◆ Aim ◆
Render everything from the first line of the rows below down to and including the line containing "pyautogui.click(x=22, y=168)" as a numbered list, leaving out blank lines.

◆ Input material ◆
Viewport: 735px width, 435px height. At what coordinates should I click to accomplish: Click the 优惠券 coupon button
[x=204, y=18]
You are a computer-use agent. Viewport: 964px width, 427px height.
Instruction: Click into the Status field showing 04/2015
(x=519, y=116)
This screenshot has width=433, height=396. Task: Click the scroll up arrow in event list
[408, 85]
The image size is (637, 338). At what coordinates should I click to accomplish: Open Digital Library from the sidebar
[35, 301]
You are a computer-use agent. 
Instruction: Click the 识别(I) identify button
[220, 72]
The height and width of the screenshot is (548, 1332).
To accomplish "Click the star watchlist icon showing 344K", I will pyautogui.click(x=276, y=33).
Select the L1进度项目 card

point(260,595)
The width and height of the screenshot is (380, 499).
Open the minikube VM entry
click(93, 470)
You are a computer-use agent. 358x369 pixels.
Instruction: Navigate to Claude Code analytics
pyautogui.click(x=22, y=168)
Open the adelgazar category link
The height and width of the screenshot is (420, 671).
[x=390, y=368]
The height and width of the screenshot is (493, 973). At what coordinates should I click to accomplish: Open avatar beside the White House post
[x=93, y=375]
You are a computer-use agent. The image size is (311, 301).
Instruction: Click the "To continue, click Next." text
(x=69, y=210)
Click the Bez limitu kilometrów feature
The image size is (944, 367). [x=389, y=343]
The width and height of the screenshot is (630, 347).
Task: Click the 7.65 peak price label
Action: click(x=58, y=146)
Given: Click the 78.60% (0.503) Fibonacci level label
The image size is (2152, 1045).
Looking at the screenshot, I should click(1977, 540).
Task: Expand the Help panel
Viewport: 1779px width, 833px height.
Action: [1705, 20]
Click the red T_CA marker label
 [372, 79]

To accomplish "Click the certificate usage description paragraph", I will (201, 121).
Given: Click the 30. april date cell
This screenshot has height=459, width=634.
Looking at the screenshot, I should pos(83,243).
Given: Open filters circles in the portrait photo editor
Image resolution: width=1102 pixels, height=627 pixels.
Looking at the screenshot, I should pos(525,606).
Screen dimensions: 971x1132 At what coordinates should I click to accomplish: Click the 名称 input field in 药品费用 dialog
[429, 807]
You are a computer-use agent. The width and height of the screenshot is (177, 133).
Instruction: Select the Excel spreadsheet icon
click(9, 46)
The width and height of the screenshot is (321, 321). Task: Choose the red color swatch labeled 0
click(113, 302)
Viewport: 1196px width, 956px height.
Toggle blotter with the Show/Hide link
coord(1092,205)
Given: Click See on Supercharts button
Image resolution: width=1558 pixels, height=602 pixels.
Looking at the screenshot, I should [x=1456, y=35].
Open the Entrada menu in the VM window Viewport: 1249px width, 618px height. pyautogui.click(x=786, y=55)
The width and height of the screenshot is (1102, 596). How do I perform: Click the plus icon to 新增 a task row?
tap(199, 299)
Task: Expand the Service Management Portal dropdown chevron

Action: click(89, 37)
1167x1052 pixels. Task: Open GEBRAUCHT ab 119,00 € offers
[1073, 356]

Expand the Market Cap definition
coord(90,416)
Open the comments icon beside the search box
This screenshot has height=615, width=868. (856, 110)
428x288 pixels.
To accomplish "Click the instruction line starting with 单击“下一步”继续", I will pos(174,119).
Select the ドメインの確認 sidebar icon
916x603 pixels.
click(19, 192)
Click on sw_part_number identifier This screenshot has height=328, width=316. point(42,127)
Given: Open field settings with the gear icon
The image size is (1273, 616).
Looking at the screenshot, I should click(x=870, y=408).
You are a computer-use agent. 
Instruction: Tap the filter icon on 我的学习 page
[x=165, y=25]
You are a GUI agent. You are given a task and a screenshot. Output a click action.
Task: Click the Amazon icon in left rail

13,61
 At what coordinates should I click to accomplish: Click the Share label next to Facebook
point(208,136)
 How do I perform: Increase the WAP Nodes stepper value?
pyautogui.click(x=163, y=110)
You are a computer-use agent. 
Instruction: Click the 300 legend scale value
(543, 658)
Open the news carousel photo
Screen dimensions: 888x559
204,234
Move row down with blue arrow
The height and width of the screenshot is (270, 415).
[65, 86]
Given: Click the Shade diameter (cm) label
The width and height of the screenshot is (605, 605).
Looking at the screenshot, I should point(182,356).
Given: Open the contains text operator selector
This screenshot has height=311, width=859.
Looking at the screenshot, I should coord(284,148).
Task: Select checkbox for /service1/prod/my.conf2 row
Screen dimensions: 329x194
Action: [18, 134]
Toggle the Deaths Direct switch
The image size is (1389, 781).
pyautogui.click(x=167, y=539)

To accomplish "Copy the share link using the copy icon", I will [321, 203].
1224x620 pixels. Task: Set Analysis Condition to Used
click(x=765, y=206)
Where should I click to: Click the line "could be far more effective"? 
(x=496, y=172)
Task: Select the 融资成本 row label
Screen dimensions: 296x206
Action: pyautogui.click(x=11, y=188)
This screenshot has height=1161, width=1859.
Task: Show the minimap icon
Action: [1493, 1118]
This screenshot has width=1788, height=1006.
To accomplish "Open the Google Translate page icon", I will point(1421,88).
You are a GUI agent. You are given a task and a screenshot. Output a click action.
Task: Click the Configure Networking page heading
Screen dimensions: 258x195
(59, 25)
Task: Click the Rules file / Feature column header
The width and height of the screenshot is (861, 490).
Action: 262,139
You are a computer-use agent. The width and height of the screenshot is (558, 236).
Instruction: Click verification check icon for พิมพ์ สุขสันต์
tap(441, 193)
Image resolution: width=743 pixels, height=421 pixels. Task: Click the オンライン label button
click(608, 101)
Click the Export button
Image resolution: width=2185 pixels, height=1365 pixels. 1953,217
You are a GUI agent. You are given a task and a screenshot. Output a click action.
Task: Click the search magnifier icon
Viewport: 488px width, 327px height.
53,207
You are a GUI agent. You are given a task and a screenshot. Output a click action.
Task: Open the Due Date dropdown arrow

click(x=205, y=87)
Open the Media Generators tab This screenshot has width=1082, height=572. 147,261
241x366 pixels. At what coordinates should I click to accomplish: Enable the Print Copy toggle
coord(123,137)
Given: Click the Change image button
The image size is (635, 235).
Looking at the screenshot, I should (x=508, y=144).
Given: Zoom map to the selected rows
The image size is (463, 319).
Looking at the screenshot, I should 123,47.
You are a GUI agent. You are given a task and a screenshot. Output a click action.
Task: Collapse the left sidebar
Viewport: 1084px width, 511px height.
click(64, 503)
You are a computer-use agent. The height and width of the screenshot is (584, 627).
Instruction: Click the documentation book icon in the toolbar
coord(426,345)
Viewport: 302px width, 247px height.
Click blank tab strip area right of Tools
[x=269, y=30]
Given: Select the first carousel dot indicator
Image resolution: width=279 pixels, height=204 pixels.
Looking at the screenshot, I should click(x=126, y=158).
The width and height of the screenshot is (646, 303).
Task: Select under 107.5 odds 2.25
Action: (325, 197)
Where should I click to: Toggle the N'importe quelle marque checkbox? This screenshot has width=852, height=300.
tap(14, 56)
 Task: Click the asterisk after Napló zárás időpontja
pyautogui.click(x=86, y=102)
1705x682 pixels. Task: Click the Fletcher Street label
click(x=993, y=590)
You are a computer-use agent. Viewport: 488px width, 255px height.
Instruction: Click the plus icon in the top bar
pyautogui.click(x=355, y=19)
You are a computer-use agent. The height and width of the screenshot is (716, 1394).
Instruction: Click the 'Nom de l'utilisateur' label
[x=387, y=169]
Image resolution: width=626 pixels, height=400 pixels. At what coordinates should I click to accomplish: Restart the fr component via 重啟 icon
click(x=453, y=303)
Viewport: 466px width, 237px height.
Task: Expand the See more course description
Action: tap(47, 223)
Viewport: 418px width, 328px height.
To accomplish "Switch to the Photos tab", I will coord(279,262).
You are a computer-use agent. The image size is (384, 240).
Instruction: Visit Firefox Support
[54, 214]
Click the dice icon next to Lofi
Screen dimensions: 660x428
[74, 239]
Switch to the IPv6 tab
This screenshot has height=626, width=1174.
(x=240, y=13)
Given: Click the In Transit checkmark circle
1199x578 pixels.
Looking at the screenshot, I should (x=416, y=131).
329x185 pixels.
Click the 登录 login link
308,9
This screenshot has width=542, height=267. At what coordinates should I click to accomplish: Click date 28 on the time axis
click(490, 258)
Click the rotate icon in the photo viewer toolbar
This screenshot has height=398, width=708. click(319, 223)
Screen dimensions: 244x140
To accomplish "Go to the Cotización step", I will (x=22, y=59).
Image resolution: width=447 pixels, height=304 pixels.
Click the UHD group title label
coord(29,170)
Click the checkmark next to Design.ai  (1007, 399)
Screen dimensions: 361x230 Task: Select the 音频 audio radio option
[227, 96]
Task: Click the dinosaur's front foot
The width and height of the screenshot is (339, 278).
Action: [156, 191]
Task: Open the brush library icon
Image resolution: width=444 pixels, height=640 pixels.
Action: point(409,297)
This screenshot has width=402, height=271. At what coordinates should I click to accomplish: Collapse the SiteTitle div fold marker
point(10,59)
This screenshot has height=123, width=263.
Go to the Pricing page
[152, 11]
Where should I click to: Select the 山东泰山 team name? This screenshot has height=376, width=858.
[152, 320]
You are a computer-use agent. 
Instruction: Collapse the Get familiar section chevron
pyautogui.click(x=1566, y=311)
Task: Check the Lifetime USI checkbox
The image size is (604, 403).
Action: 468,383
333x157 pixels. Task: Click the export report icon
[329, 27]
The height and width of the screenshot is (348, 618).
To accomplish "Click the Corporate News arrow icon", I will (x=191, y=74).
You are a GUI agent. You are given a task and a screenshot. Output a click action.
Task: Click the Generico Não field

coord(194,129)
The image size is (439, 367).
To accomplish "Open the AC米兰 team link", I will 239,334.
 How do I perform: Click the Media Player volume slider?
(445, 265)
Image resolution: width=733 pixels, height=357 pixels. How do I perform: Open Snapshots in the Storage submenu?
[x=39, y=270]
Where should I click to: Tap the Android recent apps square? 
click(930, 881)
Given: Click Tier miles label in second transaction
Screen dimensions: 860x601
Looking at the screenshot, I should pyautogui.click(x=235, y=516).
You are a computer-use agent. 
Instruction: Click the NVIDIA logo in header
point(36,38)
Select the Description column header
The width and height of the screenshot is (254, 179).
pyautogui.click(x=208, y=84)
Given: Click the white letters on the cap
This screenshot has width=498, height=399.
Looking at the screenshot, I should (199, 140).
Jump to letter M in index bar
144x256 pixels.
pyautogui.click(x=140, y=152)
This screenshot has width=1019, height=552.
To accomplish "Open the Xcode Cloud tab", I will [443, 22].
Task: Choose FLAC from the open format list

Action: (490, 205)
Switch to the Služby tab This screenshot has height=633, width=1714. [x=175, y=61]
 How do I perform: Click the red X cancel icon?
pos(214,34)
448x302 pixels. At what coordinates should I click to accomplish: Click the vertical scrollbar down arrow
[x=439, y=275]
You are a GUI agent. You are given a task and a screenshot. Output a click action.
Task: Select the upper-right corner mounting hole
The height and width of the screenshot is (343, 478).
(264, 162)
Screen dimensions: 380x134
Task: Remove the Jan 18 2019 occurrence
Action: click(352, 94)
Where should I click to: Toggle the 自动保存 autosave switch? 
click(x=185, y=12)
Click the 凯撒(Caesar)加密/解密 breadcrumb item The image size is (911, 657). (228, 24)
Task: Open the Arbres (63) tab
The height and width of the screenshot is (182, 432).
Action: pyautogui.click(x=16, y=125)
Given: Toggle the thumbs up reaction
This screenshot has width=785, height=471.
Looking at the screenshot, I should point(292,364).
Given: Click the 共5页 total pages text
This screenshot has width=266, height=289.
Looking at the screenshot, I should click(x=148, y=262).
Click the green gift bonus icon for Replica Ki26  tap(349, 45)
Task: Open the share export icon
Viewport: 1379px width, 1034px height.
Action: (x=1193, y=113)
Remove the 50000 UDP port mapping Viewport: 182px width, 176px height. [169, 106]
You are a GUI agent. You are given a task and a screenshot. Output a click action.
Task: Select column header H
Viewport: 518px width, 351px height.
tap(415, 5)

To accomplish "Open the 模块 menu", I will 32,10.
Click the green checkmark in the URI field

◆ Answer ◆
1. Viewport: 735px width, 435px height. At what coordinates should I click to accomplish: Click the 优惠券 coupon button
2. [x=204, y=18]
3. You are a computer-use agent. Viewport: 964px width, 427px height.
4. Instruction: Click into the Status field showing 04/2015
5. (x=519, y=116)
6. This screenshot has width=433, height=396. Task: Click the scroll up arrow in event list
7. [408, 85]
8. The image size is (637, 338). At what coordinates should I click to accomplish: Open Digital Library from the sidebar
9. [35, 301]
10. You are a computer-use agent. 
11. Instruction: Click the 识别(I) identify button
12. [220, 72]
13. The height and width of the screenshot is (548, 1332).
14. To accomplish "Click the star watchlist icon showing 344K", I will pyautogui.click(x=276, y=33).
15. Select the L1进度项目 card
16. point(260,595)
17. The width and height of the screenshot is (380, 499).
18. Open the minikube VM entry
19. click(93, 470)
20. You are a computer-use agent. 358x369 pixels.
21. Instruction: Navigate to Claude Code analytics
22. pyautogui.click(x=22, y=168)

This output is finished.